I have given myself a modest project of finding out about trees. The places they inhabit. The names people give them. The ways of dendrology and common classification. In my first searches, I’ve found some very useful resources, like this Virginia Tech website that gives you a compendium of trees along with the materials of dendrology 101. There is a companion phone app you can use, but I am trying to de-appify my consciousness…I’m sure I’ll soon be addicted to it.
Tree identification is a process that truly embeds me in my amateur status. When I look at a tree, I don’t approach as the scientist, with the devices of measurement and the skills of observational categorization. Most often, I see a tree in its forms and relations to our shared landscape-mine and the trees. How it shades or doesn’t shade a building. How it stands alone in a field. How it spreads against the side of a home. How its branches finger and weave against the sky.

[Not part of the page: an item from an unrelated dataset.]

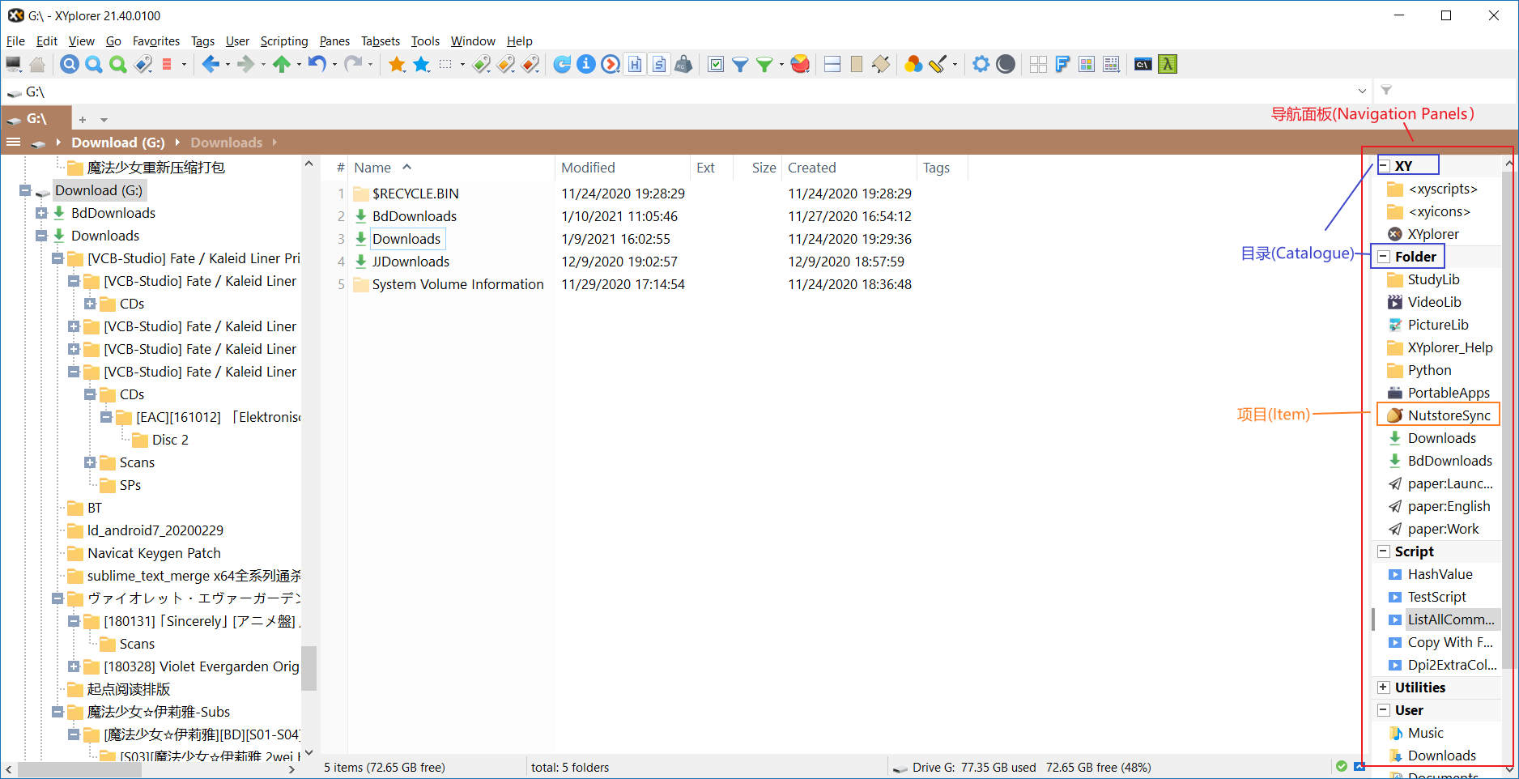Click the Downloads breadcrumb in the path bar
The height and width of the screenshot is (779, 1519).
(227, 142)
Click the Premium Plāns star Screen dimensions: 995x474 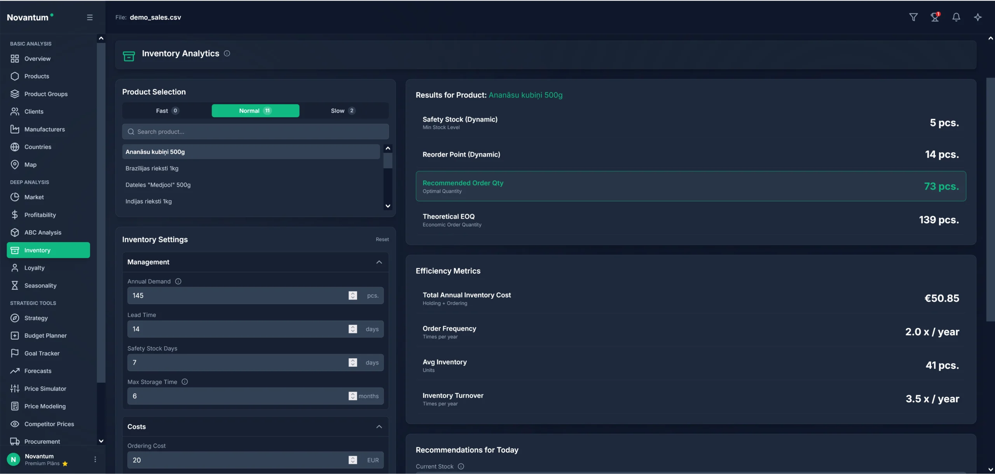(x=65, y=464)
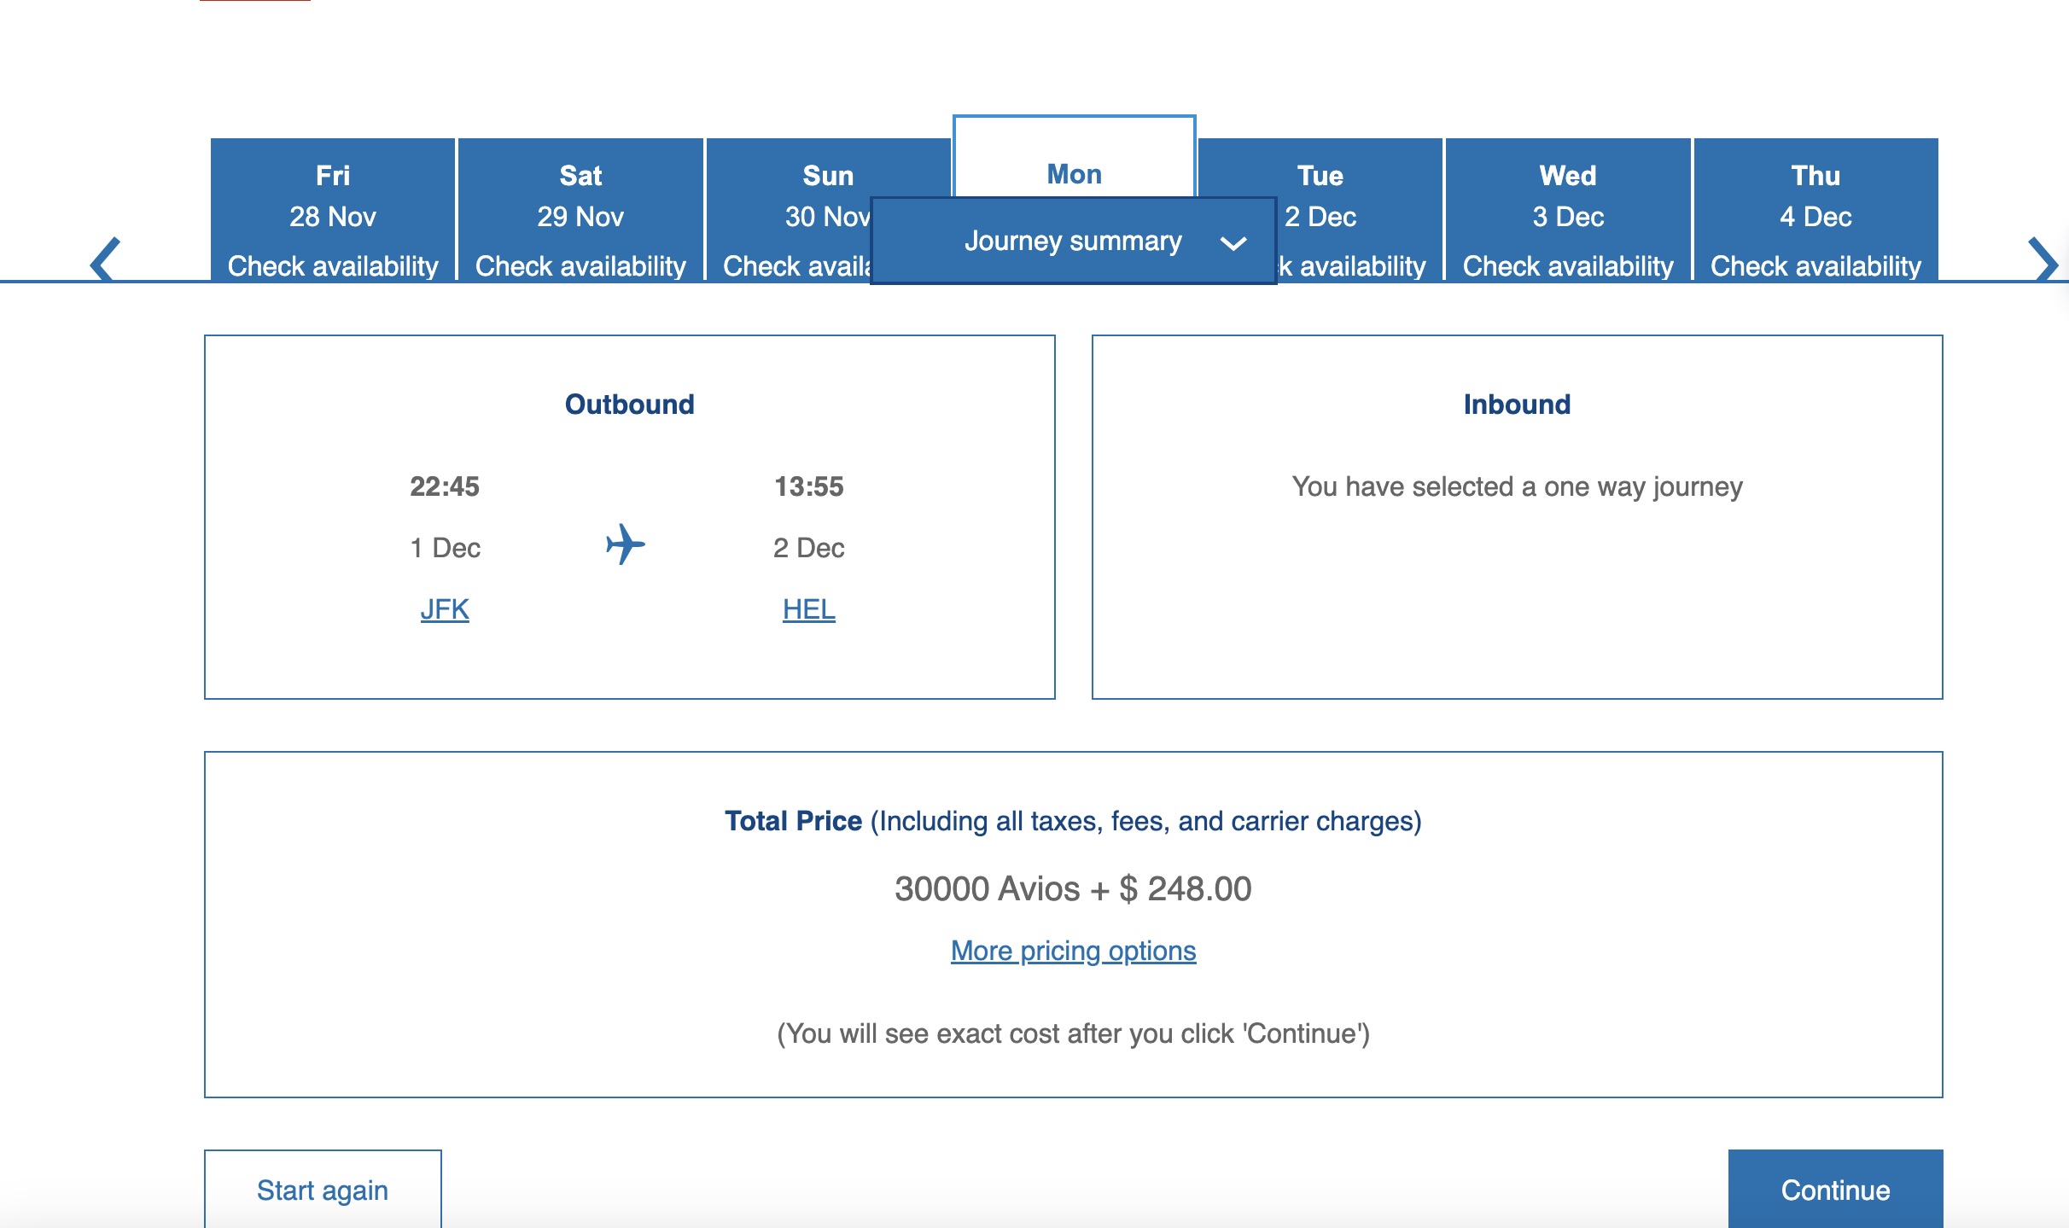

Recently, I have spent time in the yard and on walks looking more intently at trees and have felt the desire to connect them with their natural and human histories. During a yardwork day last weekend I asked our housemate, what kind of tree is that? And she responded, “Silver Maple. And its a pain! It spreads its seeds everywhere and everywhere new saplings sprout up. Especially along the buildings. If you see any of them, pull them up!” I took her word as gospel and have been thinking of it as a Silver Maple ever since, only today verifying its identity with the Virginia Tech website.
I don’t recall a strong memory of the first time I saw this Silver Maple, but it has held my attention, as I suppose the trees in one’s yard would. It is no special thing to you that I should have such an attachment. As I’ve watched its leaves come in and its sprouts come up all over the yard, my admiration for it has non botany related metaphorically increased. I think of calling it a name and the first convention I think of is pseudoscientific numerical: Silver Maple 001. This isn’t the first Silver Maple I’ve seen, but its the first I’ve known. And I won’t here expound a technical definition of knowledge. This isn’t science.
A bird flies up into the maple, resting on one of its high branches above the neighbor’s roof. Just as I attempt to identify it, it darts back off, over the roof, beyond my sightlines. The maple’s branches sway now from a breeze, first the thin ends and eventually the thicker, reaching arms of the trunks. Trunks, yes, to my eyes, this tree has three, splitting off from the base maybe a foot off the ground, holding a close formation that gradually spreads as it reaches its height, maybe 40 feet up. More structural arms split from the trunks, 6, 8, 13, until I struggle to count, not for number, but for the classification of the numbers. As the sizes and throws are so gradually differing, the distinction of units become impossible. Which to count as which?
I now see a robin from behind, hopping gently on the floor of our sunken yard and a small greybrown finch, a few yards behind it, pecking at the grass. I see more birds swoop and glide into the maple, up and down its arcing, horizontal branches, and out onto the telecom cables and gutters of our building.
Again, before I can make sustained observations, my eyes must follow their darting motions to some other contour, a fence, some brush, another yard. What can be taken from such, but the boundaries of my observation and the limitless forces of motion and change?
A magnolia shrub sits proudly in the center of the yard. Many of its petals are strewn on the soil and in the grass. The heavy winds of the last few days having pushed it around. Its blossoms are almost fully open. From recent walks I gather that it could grow 2, 3 or more times its current size, a size that would dominate its environs from wall to wall. I imagine this great burst of pink, fuschia space, totally encompassing my sensations as a psychedelic experience with its manifold associations. All things metaphorical in its swaying, breathing pink, luminous and shifting curtains of flower, the silk of organic matter as the dewy clothing of outwit and insight. The association chain neverending in a gift ecology, trading like flushing proteins, up and down roots and in and out of the green, cellular inertias blissing forward, the galvanic force of figures, playing in their swelters.
But the Silver Maple. It and its progeny will have things to say, as they spread their many trunks of grey and green bark, the branches pushing out wildly from ground or treeside itself. These bastards are prolific and they may soon colonize not just the yard but the block beyond.